Dataset extract section start

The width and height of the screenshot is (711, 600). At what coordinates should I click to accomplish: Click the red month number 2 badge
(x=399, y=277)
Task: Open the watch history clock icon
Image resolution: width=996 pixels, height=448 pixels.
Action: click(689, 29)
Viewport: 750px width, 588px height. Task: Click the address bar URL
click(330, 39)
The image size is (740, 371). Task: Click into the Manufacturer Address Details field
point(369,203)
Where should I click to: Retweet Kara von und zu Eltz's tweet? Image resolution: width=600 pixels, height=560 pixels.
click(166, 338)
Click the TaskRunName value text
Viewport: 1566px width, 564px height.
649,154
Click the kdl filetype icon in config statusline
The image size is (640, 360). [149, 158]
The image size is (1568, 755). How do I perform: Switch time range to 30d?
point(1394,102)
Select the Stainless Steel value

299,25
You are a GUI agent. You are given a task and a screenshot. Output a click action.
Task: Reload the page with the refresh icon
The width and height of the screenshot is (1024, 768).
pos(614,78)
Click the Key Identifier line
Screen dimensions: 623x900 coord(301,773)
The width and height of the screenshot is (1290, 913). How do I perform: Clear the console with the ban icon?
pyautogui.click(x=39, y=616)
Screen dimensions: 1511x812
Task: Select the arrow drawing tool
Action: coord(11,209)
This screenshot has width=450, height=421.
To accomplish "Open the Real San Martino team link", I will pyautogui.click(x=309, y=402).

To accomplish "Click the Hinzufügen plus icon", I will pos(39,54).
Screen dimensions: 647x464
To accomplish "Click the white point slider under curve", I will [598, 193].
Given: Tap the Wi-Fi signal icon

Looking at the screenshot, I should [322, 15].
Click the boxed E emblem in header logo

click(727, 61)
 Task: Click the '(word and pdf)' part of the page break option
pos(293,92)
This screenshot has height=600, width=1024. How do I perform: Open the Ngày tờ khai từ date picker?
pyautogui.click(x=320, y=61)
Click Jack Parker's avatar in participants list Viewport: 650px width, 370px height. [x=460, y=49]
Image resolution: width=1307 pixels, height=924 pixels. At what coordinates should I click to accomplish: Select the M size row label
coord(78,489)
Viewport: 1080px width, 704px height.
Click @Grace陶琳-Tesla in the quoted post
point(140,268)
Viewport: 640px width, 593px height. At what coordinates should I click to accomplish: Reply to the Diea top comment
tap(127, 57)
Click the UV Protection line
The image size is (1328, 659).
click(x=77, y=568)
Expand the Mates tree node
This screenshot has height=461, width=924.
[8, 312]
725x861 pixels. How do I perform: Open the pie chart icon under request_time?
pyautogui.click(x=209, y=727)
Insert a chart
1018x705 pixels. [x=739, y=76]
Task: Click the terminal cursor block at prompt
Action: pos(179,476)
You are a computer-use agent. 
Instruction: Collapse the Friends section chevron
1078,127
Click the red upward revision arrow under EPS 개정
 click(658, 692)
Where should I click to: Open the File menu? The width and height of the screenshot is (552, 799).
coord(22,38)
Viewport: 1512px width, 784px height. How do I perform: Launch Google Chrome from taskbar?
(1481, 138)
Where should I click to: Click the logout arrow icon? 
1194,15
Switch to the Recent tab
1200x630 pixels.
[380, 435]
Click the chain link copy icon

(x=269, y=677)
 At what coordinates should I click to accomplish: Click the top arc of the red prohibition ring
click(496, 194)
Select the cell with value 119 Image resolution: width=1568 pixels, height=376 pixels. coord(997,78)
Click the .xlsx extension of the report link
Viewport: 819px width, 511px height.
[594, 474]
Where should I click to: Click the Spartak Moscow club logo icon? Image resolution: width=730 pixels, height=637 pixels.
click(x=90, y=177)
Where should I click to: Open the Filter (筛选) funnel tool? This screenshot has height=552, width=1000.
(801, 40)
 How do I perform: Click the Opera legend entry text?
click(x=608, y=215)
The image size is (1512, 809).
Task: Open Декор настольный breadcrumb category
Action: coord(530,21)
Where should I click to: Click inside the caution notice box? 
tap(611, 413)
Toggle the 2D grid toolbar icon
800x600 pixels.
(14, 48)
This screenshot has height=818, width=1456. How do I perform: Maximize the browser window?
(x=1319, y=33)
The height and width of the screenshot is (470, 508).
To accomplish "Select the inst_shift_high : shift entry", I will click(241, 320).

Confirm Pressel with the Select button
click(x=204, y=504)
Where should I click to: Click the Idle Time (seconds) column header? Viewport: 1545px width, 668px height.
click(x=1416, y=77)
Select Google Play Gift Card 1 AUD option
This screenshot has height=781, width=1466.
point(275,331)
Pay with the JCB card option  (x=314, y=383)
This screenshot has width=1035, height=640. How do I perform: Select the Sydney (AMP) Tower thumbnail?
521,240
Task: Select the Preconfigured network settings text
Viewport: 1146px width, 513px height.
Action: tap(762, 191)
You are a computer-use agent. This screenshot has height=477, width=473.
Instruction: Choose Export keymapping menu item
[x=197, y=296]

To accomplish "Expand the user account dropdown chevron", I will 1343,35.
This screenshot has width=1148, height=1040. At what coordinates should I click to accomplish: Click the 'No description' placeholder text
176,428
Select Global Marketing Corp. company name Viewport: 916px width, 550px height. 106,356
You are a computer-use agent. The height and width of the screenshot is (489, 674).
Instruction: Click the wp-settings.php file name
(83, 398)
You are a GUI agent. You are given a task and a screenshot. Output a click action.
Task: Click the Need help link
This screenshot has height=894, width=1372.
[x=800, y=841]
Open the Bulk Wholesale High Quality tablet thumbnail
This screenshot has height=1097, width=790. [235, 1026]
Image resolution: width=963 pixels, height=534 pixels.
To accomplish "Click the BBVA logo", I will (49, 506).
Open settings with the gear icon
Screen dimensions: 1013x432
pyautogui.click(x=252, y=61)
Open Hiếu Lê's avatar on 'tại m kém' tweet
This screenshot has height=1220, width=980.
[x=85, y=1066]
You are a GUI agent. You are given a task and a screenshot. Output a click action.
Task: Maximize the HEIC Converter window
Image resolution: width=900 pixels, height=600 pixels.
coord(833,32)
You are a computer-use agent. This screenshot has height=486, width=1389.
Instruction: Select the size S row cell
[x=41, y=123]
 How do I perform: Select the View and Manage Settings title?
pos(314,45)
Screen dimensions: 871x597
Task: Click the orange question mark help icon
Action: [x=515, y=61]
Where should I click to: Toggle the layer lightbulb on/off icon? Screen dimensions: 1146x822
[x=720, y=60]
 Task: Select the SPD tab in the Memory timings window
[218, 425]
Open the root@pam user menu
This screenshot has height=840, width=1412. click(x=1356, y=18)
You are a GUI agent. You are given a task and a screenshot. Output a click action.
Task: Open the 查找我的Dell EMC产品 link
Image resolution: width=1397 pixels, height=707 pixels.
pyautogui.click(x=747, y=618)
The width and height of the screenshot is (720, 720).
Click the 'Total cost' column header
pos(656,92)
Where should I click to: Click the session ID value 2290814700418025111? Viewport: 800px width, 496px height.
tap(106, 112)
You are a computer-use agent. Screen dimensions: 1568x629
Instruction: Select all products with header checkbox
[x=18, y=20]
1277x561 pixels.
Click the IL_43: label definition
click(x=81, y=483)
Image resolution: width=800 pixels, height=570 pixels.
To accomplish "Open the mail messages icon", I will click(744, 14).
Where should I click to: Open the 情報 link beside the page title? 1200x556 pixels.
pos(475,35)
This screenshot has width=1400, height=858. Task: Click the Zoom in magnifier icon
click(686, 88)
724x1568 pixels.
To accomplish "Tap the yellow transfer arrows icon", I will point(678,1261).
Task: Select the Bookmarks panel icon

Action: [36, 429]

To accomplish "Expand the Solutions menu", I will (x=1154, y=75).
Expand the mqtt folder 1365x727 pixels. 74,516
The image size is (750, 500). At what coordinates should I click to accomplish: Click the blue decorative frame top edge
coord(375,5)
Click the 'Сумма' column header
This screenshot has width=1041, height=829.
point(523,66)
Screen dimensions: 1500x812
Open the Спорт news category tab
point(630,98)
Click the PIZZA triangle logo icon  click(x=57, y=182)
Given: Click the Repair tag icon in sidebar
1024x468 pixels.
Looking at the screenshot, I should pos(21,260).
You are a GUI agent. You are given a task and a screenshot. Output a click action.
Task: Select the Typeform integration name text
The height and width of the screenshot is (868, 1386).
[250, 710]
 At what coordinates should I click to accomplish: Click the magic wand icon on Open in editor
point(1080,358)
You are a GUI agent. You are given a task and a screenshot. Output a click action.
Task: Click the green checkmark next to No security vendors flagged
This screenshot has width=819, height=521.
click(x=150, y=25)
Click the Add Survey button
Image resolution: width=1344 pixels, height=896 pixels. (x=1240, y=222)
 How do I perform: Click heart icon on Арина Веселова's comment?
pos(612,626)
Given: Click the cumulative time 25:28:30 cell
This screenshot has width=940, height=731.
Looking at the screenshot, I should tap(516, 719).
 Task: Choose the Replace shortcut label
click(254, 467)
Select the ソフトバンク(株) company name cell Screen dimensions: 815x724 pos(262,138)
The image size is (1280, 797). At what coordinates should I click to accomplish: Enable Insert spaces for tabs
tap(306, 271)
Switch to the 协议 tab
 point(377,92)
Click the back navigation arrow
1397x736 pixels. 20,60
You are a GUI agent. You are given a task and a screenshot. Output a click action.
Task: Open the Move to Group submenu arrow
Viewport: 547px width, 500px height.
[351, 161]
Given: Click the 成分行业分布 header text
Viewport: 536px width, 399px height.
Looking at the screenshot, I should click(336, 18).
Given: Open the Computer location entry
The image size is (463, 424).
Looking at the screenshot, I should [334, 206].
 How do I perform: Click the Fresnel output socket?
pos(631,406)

Dataset extract section end

• **Required work**: When a line above contains the string "avatar", copy that line.

• **Answer space**:
Click Jack Parker's avatar in participants list Viewport: 650px width, 370px height. [x=460, y=49]
Open Hiếu Lê's avatar on 'tại m kém' tweet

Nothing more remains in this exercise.